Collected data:
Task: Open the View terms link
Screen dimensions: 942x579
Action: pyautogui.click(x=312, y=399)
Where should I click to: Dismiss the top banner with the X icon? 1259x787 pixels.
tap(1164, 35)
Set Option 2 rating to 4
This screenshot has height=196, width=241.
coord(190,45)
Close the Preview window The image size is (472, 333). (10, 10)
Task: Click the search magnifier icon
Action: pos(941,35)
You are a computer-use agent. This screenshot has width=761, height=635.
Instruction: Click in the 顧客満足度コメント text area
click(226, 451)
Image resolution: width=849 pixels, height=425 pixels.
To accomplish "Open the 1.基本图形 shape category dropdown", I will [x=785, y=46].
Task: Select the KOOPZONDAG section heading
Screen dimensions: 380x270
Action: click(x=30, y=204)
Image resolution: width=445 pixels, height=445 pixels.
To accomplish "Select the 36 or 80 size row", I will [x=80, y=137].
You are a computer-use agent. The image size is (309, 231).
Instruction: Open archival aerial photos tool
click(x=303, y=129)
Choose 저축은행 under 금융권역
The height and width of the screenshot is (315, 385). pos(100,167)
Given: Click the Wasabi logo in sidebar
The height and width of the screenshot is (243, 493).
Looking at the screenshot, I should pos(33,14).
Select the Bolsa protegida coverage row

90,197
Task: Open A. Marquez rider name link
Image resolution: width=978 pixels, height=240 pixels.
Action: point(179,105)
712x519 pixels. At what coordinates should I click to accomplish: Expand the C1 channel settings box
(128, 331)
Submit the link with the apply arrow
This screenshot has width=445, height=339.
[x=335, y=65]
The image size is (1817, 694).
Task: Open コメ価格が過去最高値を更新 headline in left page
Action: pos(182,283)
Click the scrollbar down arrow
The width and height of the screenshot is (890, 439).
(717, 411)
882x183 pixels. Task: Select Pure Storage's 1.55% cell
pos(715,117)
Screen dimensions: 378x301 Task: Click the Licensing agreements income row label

- EXERCISE:
Looking at the entries above, can you reproduce exactly the lines from the one that holds "Where should I" through the one that holds "Submit the link with the apply arrow", and only those?

- OUTPUT FOR THIS EXERCISE:
Where should I click to: Dismiss the top banner with the X icon? 1259x787 pixels.
tap(1164, 35)
Set Option 2 rating to 4
This screenshot has height=196, width=241.
coord(190,45)
Close the Preview window The image size is (472, 333). (10, 10)
Task: Click the search magnifier icon
Action: pos(941,35)
You are a computer-use agent. This screenshot has width=761, height=635.
Instruction: Click in the 顧客満足度コメント text area
click(226, 451)
Image resolution: width=849 pixels, height=425 pixels.
To accomplish "Open the 1.基本图形 shape category dropdown", I will [x=785, y=46].
Task: Select the KOOPZONDAG section heading
Screen dimensions: 380x270
Action: click(x=30, y=204)
Image resolution: width=445 pixels, height=445 pixels.
To accomplish "Select the 36 or 80 size row", I will [x=80, y=137].
You are a computer-use agent. The image size is (309, 231).
Instruction: Open archival aerial photos tool
click(x=303, y=129)
Choose 저축은행 under 금융권역
The height and width of the screenshot is (315, 385). pos(100,167)
Given: Click the Wasabi logo in sidebar
The height and width of the screenshot is (243, 493).
Looking at the screenshot, I should pos(33,14).
Select the Bolsa protegida coverage row

90,197
Task: Open A. Marquez rider name link
Image resolution: width=978 pixels, height=240 pixels.
Action: point(179,105)
712x519 pixels. At what coordinates should I click to accomplish: Expand the C1 channel settings box
(128, 331)
Submit the link with the apply arrow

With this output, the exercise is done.